Studies have shown that poorly or undifferentiated tumor states are closely associated with poor postoperative prognosis in stage III CRC patients. This conclusion has been validated in similar studies (25), including one cohort study involving 391 surgical cases, where tumor differentiation was identified as an independent risk factor affecting patient survival prognosis. Tumor differentiation is generally considered an important indicator in cancer prognosis evaluation. Poorly differentiated cancer cells are characterized by high malignancy, rapid growth, and strong invasive abilities. These cases are prone to early local breakthrough and distant metastasis, directly leading to worsened clinical outcomes. Poorly or undifferentiated tumor cells often lack the structural characteristics of normal cells, making the tumor more likely to break through local barriers early and extend to adjacent tissues or distant organs, thus adversely affecting patients’ survival.

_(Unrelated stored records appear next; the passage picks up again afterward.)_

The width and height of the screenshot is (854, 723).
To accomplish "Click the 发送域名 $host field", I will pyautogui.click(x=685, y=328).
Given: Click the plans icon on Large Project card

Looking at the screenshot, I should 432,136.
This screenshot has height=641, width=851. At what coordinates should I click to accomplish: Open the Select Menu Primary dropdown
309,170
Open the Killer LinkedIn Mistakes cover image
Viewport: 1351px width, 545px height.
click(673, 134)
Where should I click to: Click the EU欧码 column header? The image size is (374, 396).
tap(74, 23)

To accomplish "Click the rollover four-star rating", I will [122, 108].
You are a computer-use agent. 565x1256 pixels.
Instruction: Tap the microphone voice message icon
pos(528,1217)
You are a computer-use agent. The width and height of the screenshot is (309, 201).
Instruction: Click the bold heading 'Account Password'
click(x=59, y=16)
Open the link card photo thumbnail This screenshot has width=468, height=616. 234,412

In the survival analysis of stage III CRC patients, differences in tumor primary site significantly impacted prognosis. Patients with left-sided colon cancer had notably higher survival rates than those with right-sided colon or rectal cancer. This disparity may arise from biological differentiation due to different embryonic origins; the left colon originates from the hindgut, while the right colon is derived from the midgut. Key molecular mechanisms include microsatellite instability (MSI), BRCA mutations, and the KRAS signaling pathway (26). Tumors in the right colon often exhibit an MSI-H phenotype, while KRAS mutations are predominant in the left colon. These molecular differences may contribute to the varying sensitivity of tumors located in different anatomical sites to chemotherapy. Clinical data show that patients with left-sided colon cancer who receive standard chemotherapy regimens have a total survival time 4–6 months longer than those with right-sided colon cancer. Notably, while rectal cancer also originates from the hindgut, its unique anatomical location leads to differences in lymphatic drainage pathways, which may explain why the survival curves of rectal cancer patients do not significantly converge with those of left-sided colon cancer patients. Molecular studies confirm that site-specific gene expression profiles can predict treatment response patterns in approximately 73% of patients, providing a theoretical foundation for anatomically guided individualized treatment in the era of precision medicine (27).

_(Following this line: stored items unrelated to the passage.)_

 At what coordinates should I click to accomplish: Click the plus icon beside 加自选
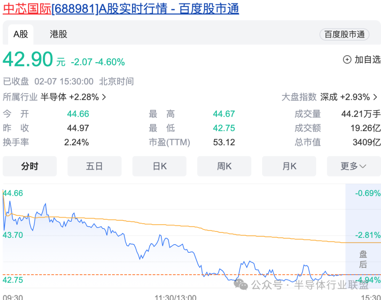click(347, 60)
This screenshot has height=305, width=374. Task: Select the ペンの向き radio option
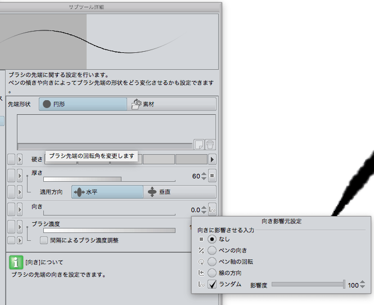click(212, 250)
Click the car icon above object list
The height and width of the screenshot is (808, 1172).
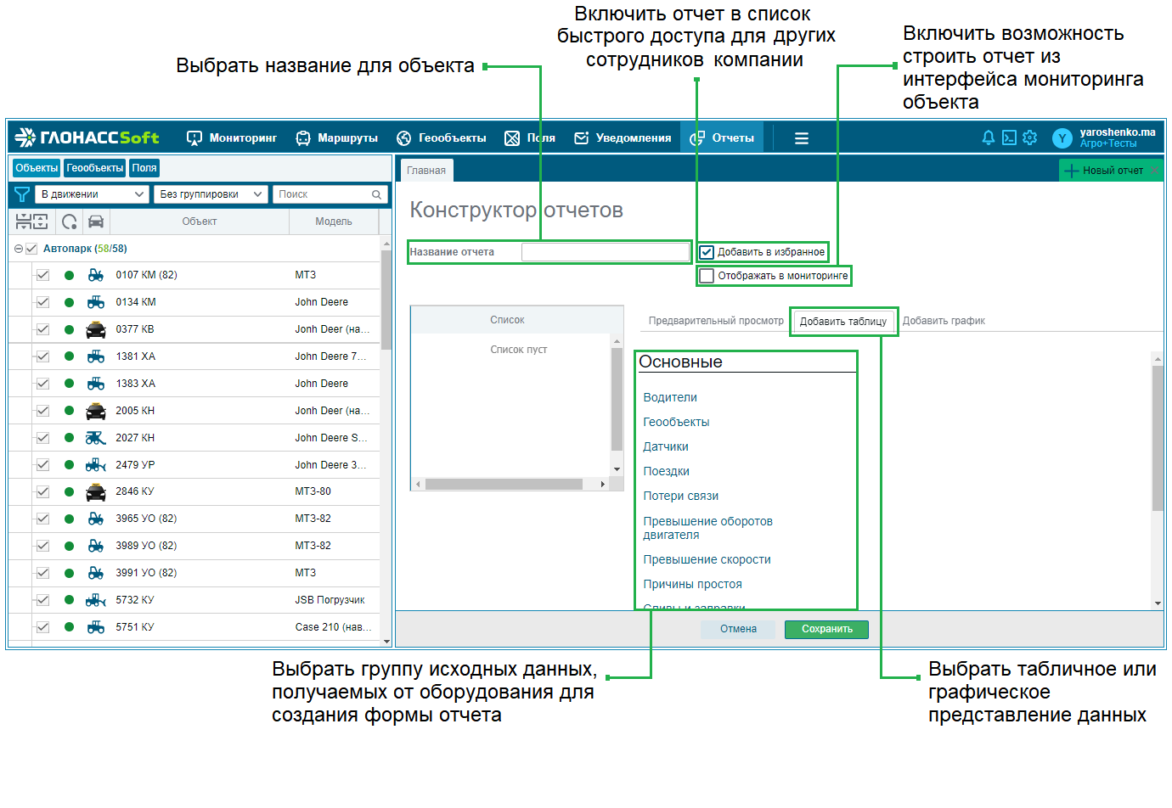click(x=96, y=222)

CEA is a glycoprotein that is significantly elevated in patients with gastrointestinal tumors. It is currently the only internationally recognized tumor biomarker used to monitor the efficacy of CRC treatment (28). Further studies suggest that elevated CEA levels may be associated with inflammatory processes within the tumor microenvironment, which in turn create a conducive environment for tumor cell infiltration and metastasis. This finding is consistent with our results and is further supported by the SHAP model interpretation.

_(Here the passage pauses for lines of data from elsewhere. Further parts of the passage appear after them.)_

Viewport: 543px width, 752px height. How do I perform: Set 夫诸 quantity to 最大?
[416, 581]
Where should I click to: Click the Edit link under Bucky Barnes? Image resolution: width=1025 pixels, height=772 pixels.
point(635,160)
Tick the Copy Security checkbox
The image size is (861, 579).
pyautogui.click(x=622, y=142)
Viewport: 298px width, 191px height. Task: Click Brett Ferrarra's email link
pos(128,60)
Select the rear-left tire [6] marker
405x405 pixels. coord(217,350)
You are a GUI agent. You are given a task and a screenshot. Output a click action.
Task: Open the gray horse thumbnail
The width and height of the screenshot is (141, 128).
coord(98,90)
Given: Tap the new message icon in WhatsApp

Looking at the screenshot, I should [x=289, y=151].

Research has shown that perineural invasion may be one of the key predictive indicators for lymph node metastasis in CRC. A study utilizing deep convolutional neural network technology to analyze pathological tissue images of CRC patients (29) assessed the predictive value of peritumoral stromal scores, including perineural invasion, for CRC lymph node metastasis. Additionally, perineural invasion is considered a critical driver of CRC progression (30). In clinical pathological feature analysis, observing whether the tumor exhibits perineural invasion is one of the independent factors for predicting lymph node metastasis and postoperative survival in CRC patients. Studies have found that the interaction between the tumor and nerves can jointly drive tumor development. From the perspective of tumor microenvironment construction, neurons release bioactive molecules such as neurotransmitters, angiogenesis-related factors, immune modulators, and growth factors, creating favorable conditions for tumor cell survival and proliferation. Moreover, neural networks provide potential biological pathways for tumor cell invasion and metastasis. Notably, tumor cells actively intervene in and regulate the tumor’s neural innervation by releasing nerve growth factors and guidance molecules. Further research has revealed that perineural invasion is an effective indicator for predicting the progression or recurrence of stage III CRC according to the Union for International Cancer Control (UICC) (31), and it also shows high predictive efficacy for local recurrence in rectal cancer. These findings underscore the critical role of perineural invasion in CRC prognostic evaluation.
It should be noted that the external validation cohort in this study included 185 stage III CRC patients from Shanxi Bethune Hospital, and there are differences in race, diet, and lifestyle compared to the SEER database. This population heterogeneity may affect the predictive accuracy of the model. Additionally, the sample size of the external validation cohort is relatively small, which may limit the generalizability of the validation results. We believe that the preliminary validation results in the Chinese patient cohort offer some reference value, but further prospective studies with larger and more diverse sample sizes are required to enhance the generalizability and reliability of the model, providing a more robust basis for the postoperative survival prognosis of stage III CRC patients in China.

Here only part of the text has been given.